* Exercise prompt
Reproduce the rows from the line containing "Identify the location of include-browse-button: ...." through the line containing "What do you see at coordinates (628, 35)", swapping "location" for "position" and leaving everything else unchanged.

** Supplied records follows **

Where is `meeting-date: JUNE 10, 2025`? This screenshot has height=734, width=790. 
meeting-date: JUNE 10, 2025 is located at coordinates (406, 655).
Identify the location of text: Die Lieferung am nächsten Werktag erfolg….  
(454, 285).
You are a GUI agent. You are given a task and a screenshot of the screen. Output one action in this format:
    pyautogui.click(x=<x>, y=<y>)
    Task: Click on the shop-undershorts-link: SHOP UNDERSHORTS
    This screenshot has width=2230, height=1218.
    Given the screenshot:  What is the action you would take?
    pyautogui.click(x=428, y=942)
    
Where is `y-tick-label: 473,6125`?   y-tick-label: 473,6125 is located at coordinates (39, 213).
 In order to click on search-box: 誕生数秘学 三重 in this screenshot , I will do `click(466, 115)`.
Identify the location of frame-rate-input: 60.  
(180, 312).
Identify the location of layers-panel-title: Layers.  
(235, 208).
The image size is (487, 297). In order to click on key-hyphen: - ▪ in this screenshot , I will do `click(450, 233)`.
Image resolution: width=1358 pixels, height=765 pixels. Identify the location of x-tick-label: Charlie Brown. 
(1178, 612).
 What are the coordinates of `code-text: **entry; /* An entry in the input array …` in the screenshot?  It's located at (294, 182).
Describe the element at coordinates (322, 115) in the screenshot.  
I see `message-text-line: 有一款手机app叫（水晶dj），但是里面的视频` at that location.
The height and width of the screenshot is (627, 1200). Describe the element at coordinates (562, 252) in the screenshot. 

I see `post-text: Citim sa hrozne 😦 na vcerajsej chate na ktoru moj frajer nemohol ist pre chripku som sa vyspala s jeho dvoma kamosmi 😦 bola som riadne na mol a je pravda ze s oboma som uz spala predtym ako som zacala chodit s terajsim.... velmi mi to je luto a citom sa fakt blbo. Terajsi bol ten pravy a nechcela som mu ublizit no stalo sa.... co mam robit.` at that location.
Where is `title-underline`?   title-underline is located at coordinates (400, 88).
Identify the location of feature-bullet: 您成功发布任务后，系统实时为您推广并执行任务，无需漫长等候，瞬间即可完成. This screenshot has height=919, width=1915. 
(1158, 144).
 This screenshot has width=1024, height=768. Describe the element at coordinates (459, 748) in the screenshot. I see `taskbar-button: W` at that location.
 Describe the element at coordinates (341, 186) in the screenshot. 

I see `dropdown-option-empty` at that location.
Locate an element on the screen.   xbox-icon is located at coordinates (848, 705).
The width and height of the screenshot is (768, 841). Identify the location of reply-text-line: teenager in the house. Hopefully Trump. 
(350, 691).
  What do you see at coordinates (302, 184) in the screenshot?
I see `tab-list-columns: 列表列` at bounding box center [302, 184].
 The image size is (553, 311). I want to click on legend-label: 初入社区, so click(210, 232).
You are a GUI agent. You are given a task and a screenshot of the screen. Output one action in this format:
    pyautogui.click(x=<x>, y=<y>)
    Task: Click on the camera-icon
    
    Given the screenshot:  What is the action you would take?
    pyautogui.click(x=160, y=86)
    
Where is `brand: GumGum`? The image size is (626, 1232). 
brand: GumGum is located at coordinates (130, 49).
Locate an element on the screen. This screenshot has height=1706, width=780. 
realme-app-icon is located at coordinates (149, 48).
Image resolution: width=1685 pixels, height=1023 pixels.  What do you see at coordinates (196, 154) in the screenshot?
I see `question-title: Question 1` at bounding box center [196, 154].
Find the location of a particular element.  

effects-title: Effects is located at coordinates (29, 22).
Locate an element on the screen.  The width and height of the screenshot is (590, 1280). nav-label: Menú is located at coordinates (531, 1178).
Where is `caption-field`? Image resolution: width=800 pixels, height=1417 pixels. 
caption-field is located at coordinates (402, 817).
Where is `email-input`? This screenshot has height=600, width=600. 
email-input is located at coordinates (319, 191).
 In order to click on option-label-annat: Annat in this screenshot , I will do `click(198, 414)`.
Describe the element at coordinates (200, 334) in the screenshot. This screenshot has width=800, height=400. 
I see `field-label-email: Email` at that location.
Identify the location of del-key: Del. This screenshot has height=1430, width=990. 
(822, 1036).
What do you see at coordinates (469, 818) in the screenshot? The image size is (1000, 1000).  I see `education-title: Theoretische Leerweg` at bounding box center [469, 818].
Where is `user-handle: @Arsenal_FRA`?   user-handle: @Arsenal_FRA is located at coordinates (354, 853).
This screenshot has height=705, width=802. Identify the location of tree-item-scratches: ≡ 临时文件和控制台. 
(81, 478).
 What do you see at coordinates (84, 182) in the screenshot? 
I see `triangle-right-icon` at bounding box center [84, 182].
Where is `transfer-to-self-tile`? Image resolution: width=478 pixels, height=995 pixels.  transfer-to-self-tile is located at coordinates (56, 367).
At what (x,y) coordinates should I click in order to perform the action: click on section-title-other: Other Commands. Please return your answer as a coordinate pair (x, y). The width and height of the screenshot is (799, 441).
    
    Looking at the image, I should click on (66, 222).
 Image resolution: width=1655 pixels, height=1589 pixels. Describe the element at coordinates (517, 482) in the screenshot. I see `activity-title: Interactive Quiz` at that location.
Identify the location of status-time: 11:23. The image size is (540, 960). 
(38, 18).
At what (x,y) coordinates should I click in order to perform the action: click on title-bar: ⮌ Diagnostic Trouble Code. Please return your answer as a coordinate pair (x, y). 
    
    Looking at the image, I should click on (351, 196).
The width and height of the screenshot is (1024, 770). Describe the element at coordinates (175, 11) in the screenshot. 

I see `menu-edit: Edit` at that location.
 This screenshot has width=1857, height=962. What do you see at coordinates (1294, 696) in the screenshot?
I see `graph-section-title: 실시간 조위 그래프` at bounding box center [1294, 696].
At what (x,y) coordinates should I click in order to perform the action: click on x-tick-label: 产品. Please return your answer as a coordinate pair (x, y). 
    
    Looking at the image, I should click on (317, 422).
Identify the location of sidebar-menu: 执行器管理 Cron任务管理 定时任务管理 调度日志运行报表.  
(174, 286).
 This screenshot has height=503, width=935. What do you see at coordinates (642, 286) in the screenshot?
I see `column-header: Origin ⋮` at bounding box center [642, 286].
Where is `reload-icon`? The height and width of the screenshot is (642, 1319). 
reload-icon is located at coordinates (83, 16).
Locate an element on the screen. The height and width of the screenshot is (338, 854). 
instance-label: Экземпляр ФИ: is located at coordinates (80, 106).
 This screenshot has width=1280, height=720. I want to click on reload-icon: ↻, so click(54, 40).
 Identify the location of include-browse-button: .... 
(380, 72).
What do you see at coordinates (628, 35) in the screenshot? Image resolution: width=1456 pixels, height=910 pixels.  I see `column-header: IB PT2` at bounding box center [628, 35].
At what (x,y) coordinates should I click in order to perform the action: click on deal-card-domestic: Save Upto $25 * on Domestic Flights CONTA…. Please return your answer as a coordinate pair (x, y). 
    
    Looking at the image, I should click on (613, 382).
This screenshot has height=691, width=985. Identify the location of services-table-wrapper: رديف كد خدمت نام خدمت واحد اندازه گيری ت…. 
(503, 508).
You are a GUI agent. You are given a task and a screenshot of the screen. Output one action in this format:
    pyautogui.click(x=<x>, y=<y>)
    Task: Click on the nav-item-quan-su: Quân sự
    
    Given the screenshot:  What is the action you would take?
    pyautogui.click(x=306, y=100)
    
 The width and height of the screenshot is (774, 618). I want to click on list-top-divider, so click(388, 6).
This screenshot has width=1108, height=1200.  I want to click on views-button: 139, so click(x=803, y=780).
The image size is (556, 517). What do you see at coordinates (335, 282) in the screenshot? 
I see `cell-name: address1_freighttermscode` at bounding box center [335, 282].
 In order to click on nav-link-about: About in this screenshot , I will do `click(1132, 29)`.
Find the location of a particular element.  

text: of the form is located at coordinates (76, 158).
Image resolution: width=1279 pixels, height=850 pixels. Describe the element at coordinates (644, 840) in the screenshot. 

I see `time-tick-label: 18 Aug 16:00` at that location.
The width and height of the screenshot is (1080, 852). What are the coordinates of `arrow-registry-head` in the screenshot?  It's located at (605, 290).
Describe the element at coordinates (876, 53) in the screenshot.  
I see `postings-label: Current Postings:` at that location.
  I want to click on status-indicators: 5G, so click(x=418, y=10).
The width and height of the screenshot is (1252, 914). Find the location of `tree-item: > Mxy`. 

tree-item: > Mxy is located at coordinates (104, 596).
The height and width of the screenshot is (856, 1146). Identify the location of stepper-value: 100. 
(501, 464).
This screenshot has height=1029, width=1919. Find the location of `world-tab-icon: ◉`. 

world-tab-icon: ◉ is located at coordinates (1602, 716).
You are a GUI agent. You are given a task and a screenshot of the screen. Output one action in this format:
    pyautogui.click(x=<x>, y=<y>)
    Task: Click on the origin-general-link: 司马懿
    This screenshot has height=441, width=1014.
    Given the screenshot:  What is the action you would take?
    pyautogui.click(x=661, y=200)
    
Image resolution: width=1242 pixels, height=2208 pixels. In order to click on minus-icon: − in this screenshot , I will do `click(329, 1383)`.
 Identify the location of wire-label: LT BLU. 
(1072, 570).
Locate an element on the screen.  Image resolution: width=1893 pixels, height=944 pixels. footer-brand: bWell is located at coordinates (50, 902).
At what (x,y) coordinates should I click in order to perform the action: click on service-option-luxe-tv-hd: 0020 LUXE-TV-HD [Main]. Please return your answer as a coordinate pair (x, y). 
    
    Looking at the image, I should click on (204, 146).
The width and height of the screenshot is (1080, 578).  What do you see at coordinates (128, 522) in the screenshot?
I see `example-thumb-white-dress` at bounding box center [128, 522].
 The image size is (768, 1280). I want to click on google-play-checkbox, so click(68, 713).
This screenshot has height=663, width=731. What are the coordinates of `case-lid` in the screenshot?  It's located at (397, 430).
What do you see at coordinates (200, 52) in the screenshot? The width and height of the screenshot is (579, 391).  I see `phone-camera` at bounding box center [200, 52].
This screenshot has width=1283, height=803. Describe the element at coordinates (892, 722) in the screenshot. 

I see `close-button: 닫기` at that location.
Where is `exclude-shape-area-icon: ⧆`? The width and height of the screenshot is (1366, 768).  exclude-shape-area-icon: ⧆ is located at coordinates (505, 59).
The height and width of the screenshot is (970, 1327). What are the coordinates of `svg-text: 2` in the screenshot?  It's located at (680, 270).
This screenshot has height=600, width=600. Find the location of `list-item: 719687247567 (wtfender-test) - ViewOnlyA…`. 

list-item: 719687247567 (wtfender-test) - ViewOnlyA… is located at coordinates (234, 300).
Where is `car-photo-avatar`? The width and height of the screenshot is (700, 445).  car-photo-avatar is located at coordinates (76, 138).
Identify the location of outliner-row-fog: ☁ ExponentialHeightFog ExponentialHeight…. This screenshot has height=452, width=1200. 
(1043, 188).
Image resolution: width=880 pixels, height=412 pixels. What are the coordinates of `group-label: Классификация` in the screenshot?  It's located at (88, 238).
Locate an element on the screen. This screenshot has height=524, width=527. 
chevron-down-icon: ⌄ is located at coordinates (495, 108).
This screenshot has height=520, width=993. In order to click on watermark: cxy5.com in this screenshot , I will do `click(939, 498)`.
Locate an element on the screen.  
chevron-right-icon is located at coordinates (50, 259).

** End of Supplied records **

* Exercise output
 Identify the position of include-browse-button: .... 
(380, 72).
What do you see at coordinates (628, 35) in the screenshot? Image resolution: width=1456 pixels, height=910 pixels.  I see `column-header: IB PT2` at bounding box center [628, 35].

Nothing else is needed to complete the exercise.